I was in a vulnerable position. As a preacher, it is much easier to do a funeral when the people attending know you. When the people don’t know the preacher, he is often judged on what type of connection he had with the deceased person, and for me, this usually includes a judgment on my age. At Mike’s funeral, most of the people attending didn’t know me. While this can be a good thing if I shock them in the end, it is challenging in the beginning. I put a lot of pressure on myself to get every detail right leading up to the service to establish trust and minimize potential doubt. People who know me know I love the stories of people, so I watch and listen carefully for any details that help me get to know them better.
Mike was passionate about golf, but even more passionate about Jesus. That passion showed in his conversation and actions. Mike had even ministered to me earlier in the year with cards and things. My final moment with Mike was when I went to visit him at the old veteran hospital on Grand. This was my first time at that hospital. I was there around 8pm on a Thursday night – after visiting hours. The front doors were locked so I headed through the emergency room doors. I crossed over the marked off hallways where they were doing construction, and headed to the check in desk. They directed me to the elevator. The elevator started like an old car – first it jutted then it moved. It even stopped so abruptly that I had to grab the railing. In most hospitals, the ICU floors have some type of security. I show them my pastor card, and I get right through. This night there was no security and it threw me off. Like a boy on the first day of school, I stood there waiting for a nurse to help me and assure me I could go in. With little question of who I was, the nurse brought me to Mike’s room. She started working frantically as I made eye contact with Mike. I could tell immediately that Mike recognized me, and sense of peace came over him as we embraced hands, then he closed his eyes again. The nurse moved me to the other side of the bed and proceeded to try to wake up Mike, not knowing that Mike and I had already made our connection. The next several moments (in spite of the nurse’s distractions) I got to share with Mike that God was with him, that Jesus would carry him through this, and that God’s peace was with him. I left Mike wondering if that was the last time I would see him.

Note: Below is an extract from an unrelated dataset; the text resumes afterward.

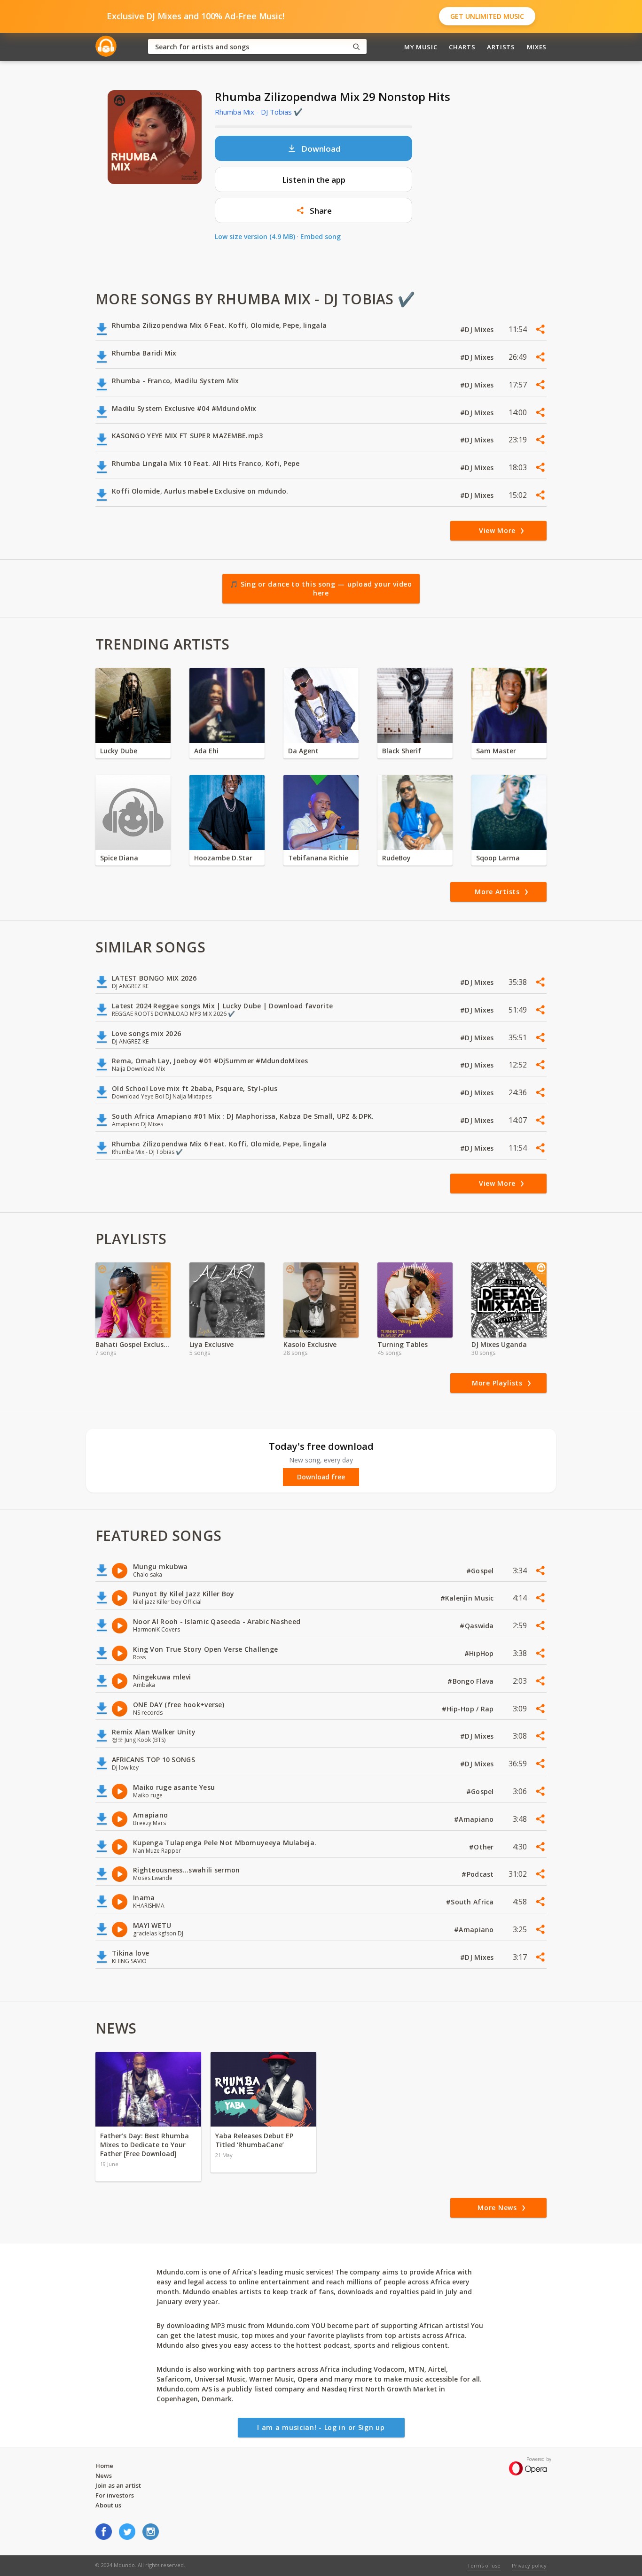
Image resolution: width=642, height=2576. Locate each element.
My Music (420, 47)
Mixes (537, 47)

Over the next several days I met Jim. Mike’s family was not overseeing the process of his arrangements after he passed. Jim, a good friend, was doing that. Mike had given Jim many details he wanted followed after he was gone, like a specific song by Tony Bennett played at the funeral service and having bag pipes played at the graveside. Jim and I spent the next several days putting together the details. Jim was also instructed to pay off his granddaughter’s student loans with the sale of Mike’s house. Jim was on a mission to follow his friend’s instructions. It’s a hard task to take the desires the parting one shared and try to carry them out to the fullest. Jim’s task was indeed tough, and he wasn’t even family.

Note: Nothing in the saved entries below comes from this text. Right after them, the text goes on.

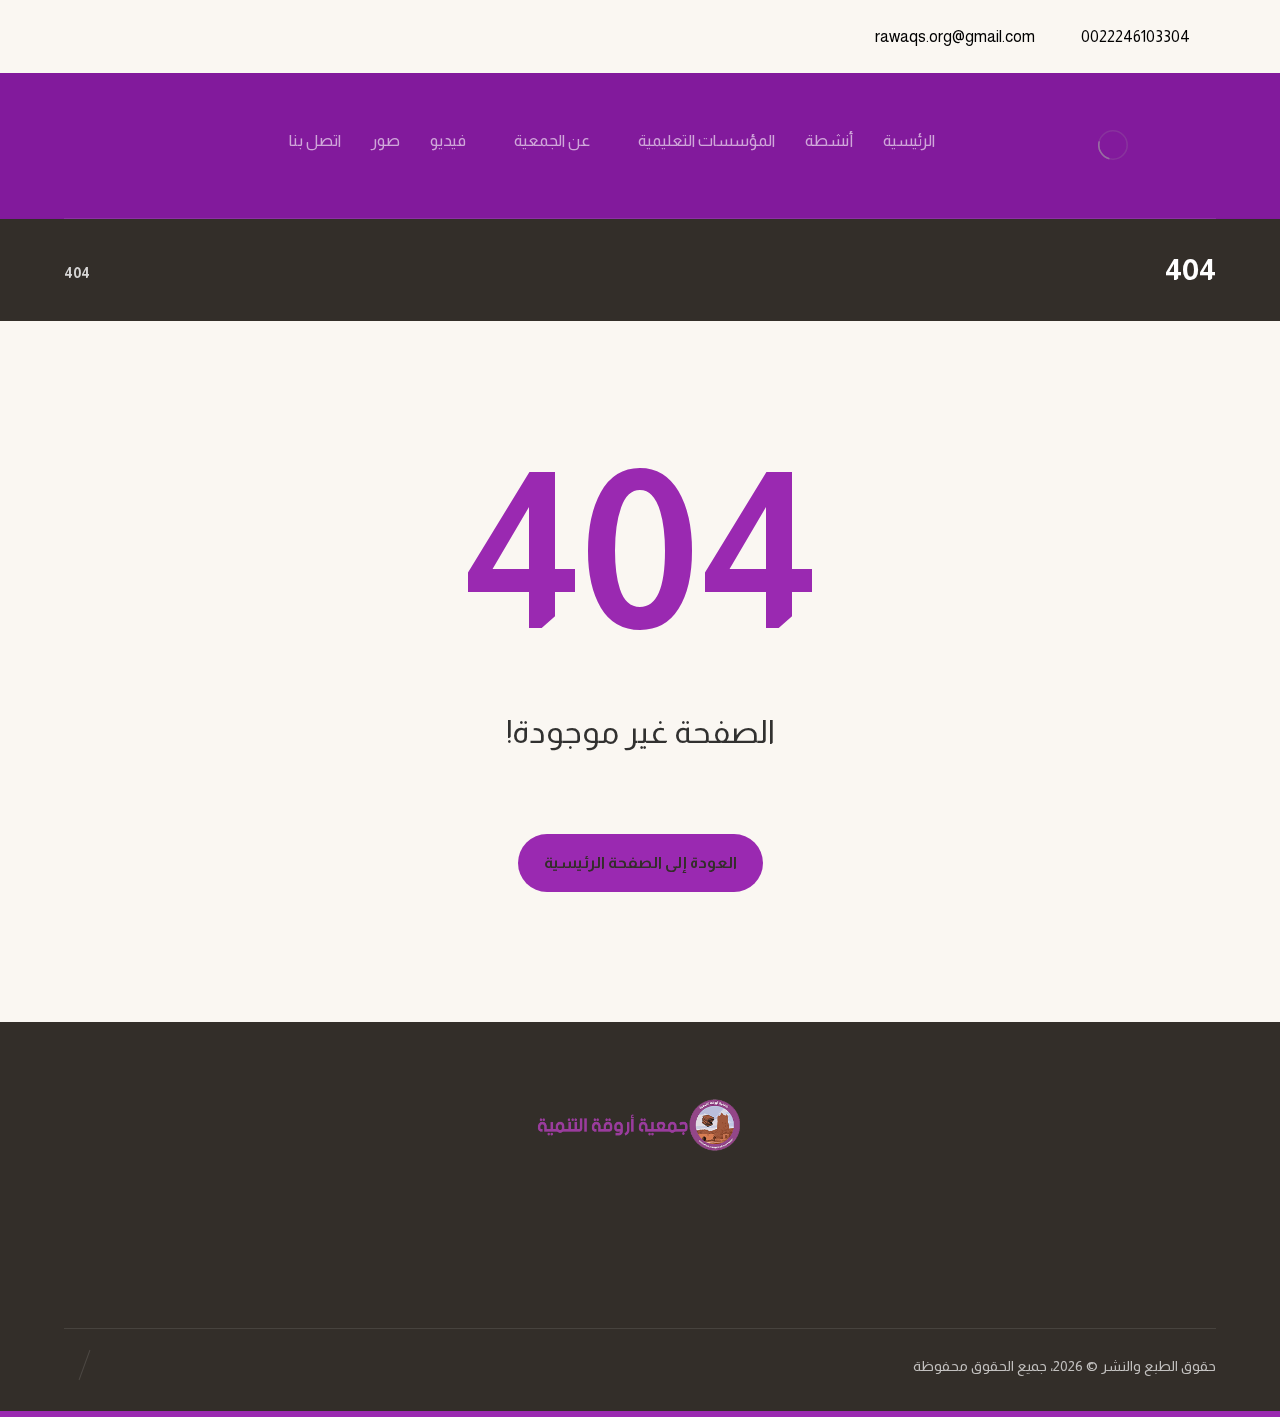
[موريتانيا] (1112, 145)
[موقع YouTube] (620, 1238)
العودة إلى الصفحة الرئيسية (640, 862)
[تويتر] (203, 141)
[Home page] (130, 273)
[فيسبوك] (237, 141)
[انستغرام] (169, 141)
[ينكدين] (135, 141)
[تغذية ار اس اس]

The disciples had a similar experience. A story like Mike’s is probably the only way for us to understand what was going on. The disciples watched as Jesus died, rose again, proved He was living, and then headed to heaven with a charge of what they were to do next. Now, it’s one thing to be in charge of someone’s estate, but can you imagine being sent with the charge given in Jesus’ parting words – take the world the most important message they will ever hear! I imagine they felt a lot of pressure at the ascension. Jesus is leaving, yet telling them to share His story with the whole world! Granted, they had the Holy Spirit to help them, but it was definitely intense. We, too, have that charge to share Jesus with the world! We also have free will to make our choice. Like Jim in my story, he could have easily slipped pieces of Mike’s money into his pocket. But Jim was faithful, even to the tiny details of what Mike wanted. God gives us a great blessing, allowing us to share the very best of His estate with the world. His estate is living with His riches forever! Let’s share that gift of eternal life!